Drei weitere Manager von Affäre betroffen

Nun hat der Wind offenbar gedreht. Dennoch gibt es vom geschäftsführenden Senior-Teilhaber, Renaud de Planta, lobende Worte: «Wir sind dankbar für den bedeutenden Beitrag, den Boris Collardi in seinen Jahren bei Pictet für den Erfolg der Gruppe geleistet hat.» Boris Collardi sagte: «Ich bin stolz auf das, was wir in den vergangenen mehr als drei Jahren erreicht haben. Wie die Halbjahresergebnisse zeigen, ist die Gruppe so stark wie nie.»

Collardi war nicht der einzige, gegen den die Finma vorging: Auch für drei weitere ehemalige Topmanager von Julius Bär hatte die Affäre Konsequenzen.

Korruptionsfälle beschäftigten Julius Bär jahrelang

Das Thema der Geldwäscherei rund um Korruptionsfälle beim venezolanischen Ölkonzern Petróleos de Venezuela PDVSA verfolgt Julius Bär seit mehreren Jahren. Bereits 2018 war ein ehemaliger Julius-Bär-Banker in den USA in diesem Zusammenhang festgenommen worden. Der Deutsche hatte sich in der Folge vor US-Gericht schuldig bekannt.

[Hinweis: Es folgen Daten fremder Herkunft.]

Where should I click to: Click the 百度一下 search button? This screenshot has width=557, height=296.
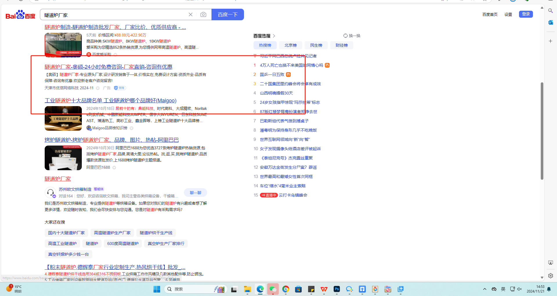pos(227,14)
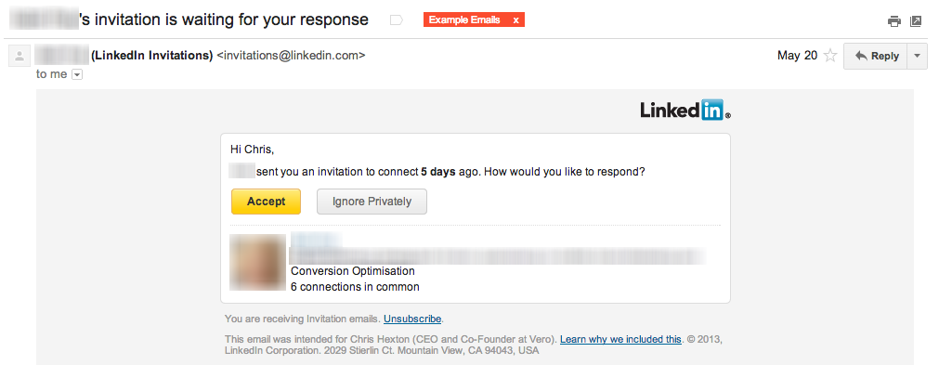Screen dimensions: 939x378
Task: Print this email using the printer icon
Action: (894, 20)
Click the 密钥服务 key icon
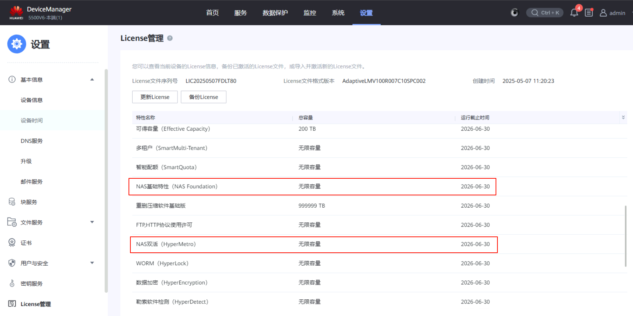This screenshot has width=633, height=316. tap(12, 283)

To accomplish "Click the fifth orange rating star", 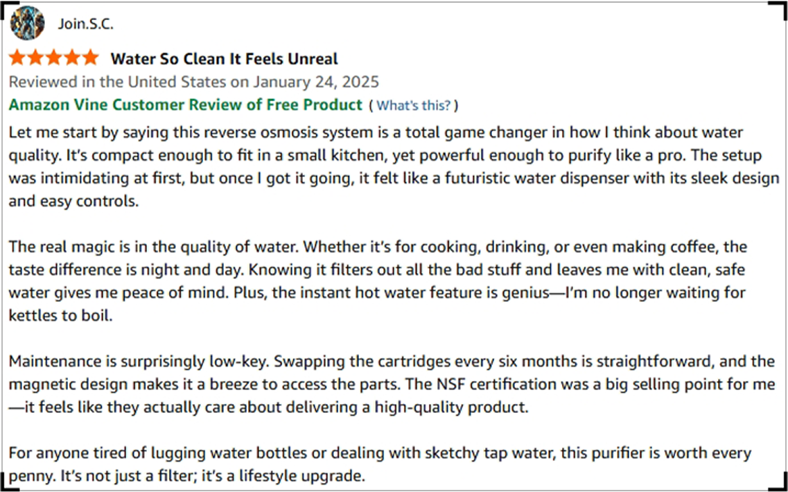I will click(x=90, y=58).
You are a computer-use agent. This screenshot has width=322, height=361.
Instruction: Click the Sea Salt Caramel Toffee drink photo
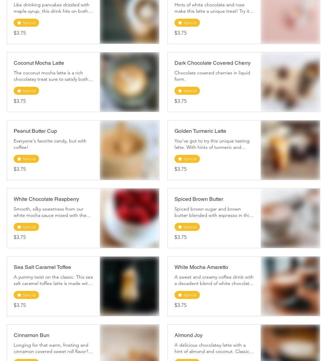pos(129,286)
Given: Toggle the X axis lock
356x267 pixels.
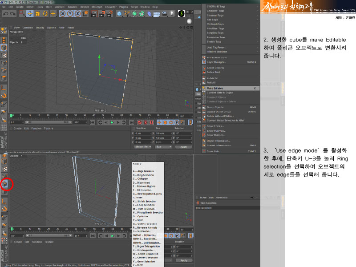Looking at the screenshot, I should pyautogui.click(x=63, y=14).
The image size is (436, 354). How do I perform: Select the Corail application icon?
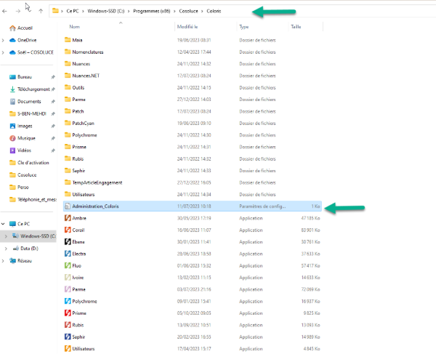[x=68, y=230]
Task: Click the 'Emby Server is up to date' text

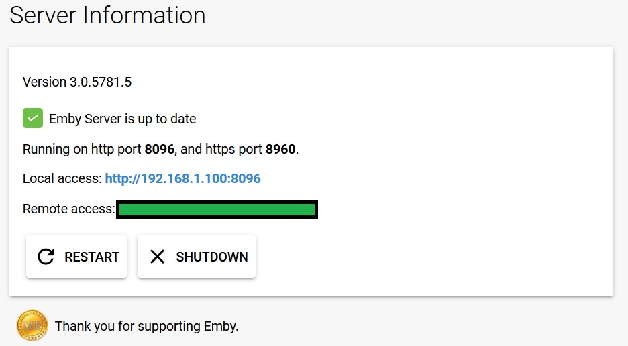Action: [x=122, y=119]
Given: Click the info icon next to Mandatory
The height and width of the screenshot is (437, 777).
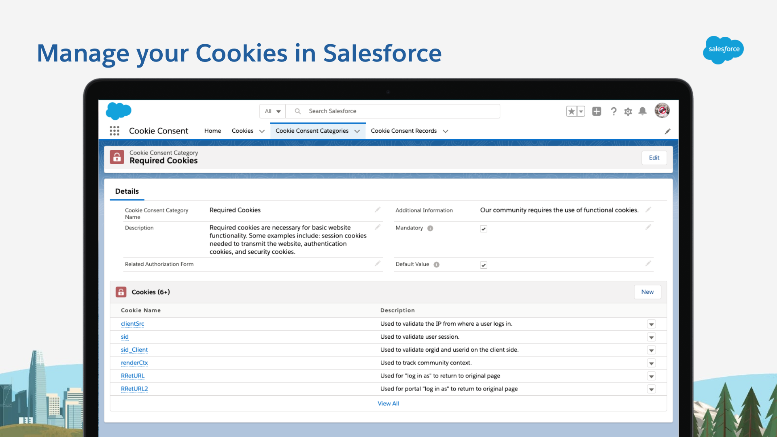Looking at the screenshot, I should click(431, 228).
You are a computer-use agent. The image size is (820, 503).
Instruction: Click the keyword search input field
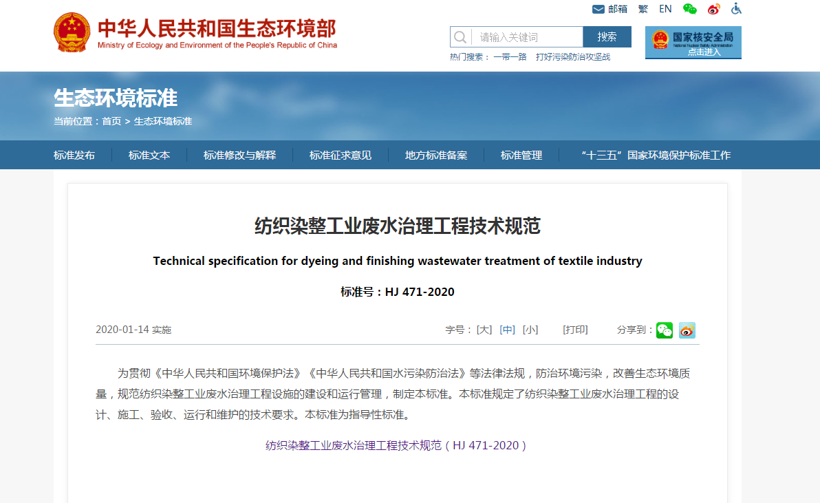pyautogui.click(x=526, y=37)
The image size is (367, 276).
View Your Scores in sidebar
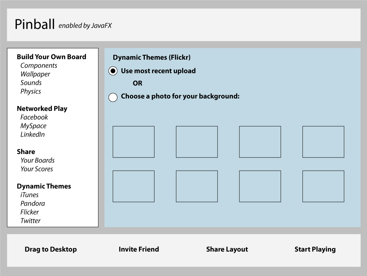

Im Februar 2020 hatte die Finma die Bank Bär im Rahmen eines Enforcementverfahrens wegen schweren Mängeln in der Geldwäschereibekämpfung gerügt. Zum einen im Kontext des Korruptionsfalls rund um PDVSA, aber auch um einen solchen mit dem Fussballverband Fifa. Dabei stellte sie auch systematische Mängel im Risikomanagement der Bank fest: Das Institut habe auf klare Hinweise auf Geldwäscherei-Risiken wiederholt nicht oder nicht entschieden genug reagiert.

Mehrere weitere Banken involviert

Die Bank war in der Folge von der Finma verpflichtet worden, wirkungsvolle Massnahmen zur Durchsetzung der Geldwäscherei-rechtlichen Pflichten zu ergreifen und bereits eingeleitete Massnahmen rasch umzusetzen. Bis zur «Wiederherstellung des ordnungsgemässen Zustandes» wurde es Julius Bär ausserdem von der Finma untersagt, grosse und komplexe Firmenakquisitionen durchzuführen.

Die mutmasslichen Korruptionsfälle rund um den venezolanischen Ölkonzern PDVSA betreffen nicht nur Julius Bär allein. Die Finma stand laut eigenen Angaben in diesem Zusammenhang mit über 30 Schweizer Banken in Kontakt. Sie eröffnete schliesslich fünf Verfahren zur Durchsetzung des Aufsichtsrechts.